Warum der Übergang so herausfordernd ist
Die Zahlen sprechen eine deutliche Sprache: Fast jedes fünfte Kind in Deutschland ist übergewichtig, und rund 5,4 Prozent der Kinder und Jugendlichen unter 17 Jahren leiden an krankhafter Fettleibigkeit (Adipositas). Wenn diese jungen Patientinnen und Patienten das Erwachsenenalter erreichen, stehen sie vor enormen Herausforderungen.
Zum einen durchlaufen sie tiefgreifende körperliche und psychosoziale Entwicklungsprozesse und sehen sich nicht selten mit Diskriminierungserfahrungen konfrontiert. Zum anderen fallen mit dem Ende der pädiatrischen Betreuung oft die vertrauten und stabilisierenden medizinischen Strukturen weg. Laut der Leitliniengruppe führt dies häufig zu einem gefährlichen Bruch in der Behandlungskette. Das Risiko ist hoch, dass die kontinuierliche ärztliche Betreuung abgebrochen wird, sich die Adipositas verschlimmert und weitere körperliche sowie psychische Begleiterkrankungen entstehen.

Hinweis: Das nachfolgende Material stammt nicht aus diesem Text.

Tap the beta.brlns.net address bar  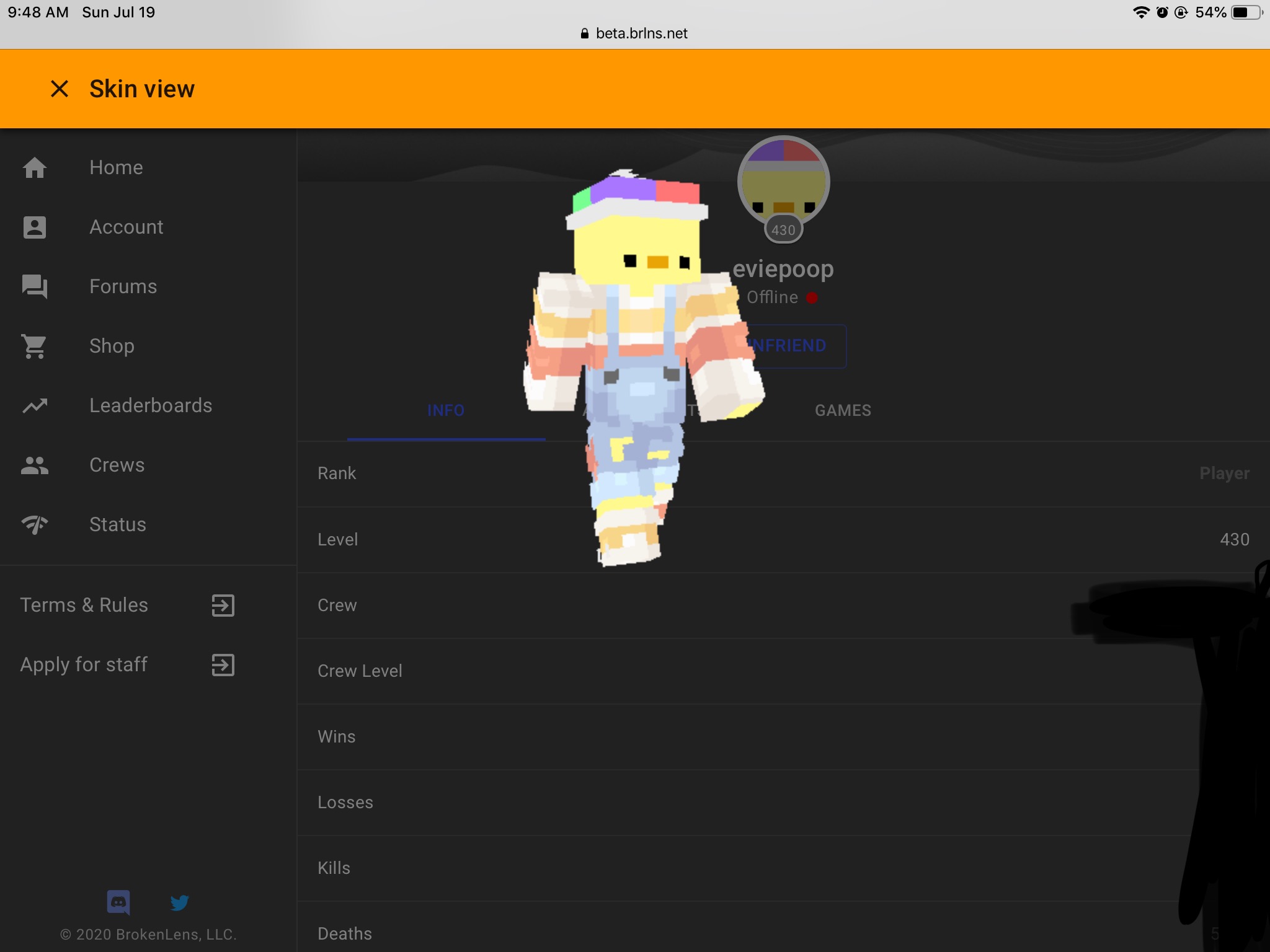(x=634, y=33)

Was die neue S3-Leitlinie konkret verändert
Herausgegeben wurde die neue S3-Leitlinie von der Deutschen Adipositas-Gesellschaft (DAG), vertreten durch die Arbeitsgemeinschaft Adipositas im Kindes- und Jugendalter (AGA), sowie der Gesellschaft für Transitionsmedizin (GfTM). Unterstützt wurde die wichtige Arbeit durch den Innovationsausschuss beim Gemeinsamen Bundesausschuss (G-BA).
Bisherige Leitlinien – sowohl in der Kinder- als auch in der Erwachsenenmedizin – haben die speziellen Bedürfnisse von Jugendlichen mit Adipositas oft nur unzureichend abgedeckt. Die neue Richtlinie setzt genau hier an und fordert einen strukturierten, standardisierten Übergang. Zu den Kernpunkten gehören:
- Jugendspezifische Themen: Aspekte wie Verhütung, Familienplanung oder die Berufswahl im direkten Kontext der Erkrankung werden nun gezielt in die ärztliche Beratung einbezogen.
- Multiprofessionelle Versorgung: Da es im Erwachsenenbereich häufig an spezialisierten Zentren für Adipositas fehlt, soll die Zusammenarbeit verschiedener Fachdisziplinen (wie Allgemeinmedizin, Endokrinologie und Psychotherapie) deutlich besser koordiniert werden.
- Eigenverantwortung stärken: Jugendliche sollen ab Beginn der Pubertät schrittweise an die Eigenverantwortung für ihre Ernährung, Bewegung und psychische Gesundheit herangeführt werden.
Ein Meilenstein für die Patientenversorgung
Der Wechsel in die Erwachsenenmedizin soll künftig in der Regel um den 18. Geburtstag erfolgen und spätestens bis zum 21. Lebensjahr abgeschlossen sein. Für junge Menschen, die keine schweren Begleiterkrankungen aufweisen und deshalb früher in die hausärztliche Versorgung wechseln, ist ebenfalls ein strukturierter Übergang mit lückenloser Informationsweitergabe vorgesehen.
Mit der neuen S3-Leitlinie wird ein entscheidender Schritt getan, um die Lebensqualität junger Menschen mit Adipositas langfristig zu verbessern. Eine kontinuierliche, spezialisierte Betreuung über die verletzliche Phase der Pubertät hinaus ist nicht nur medizinisch unerlässlich, sondern von enormer Bedeutung, um schweren Folgeerkrankungen im Erwachsenenalter wirksam vorzubeugen.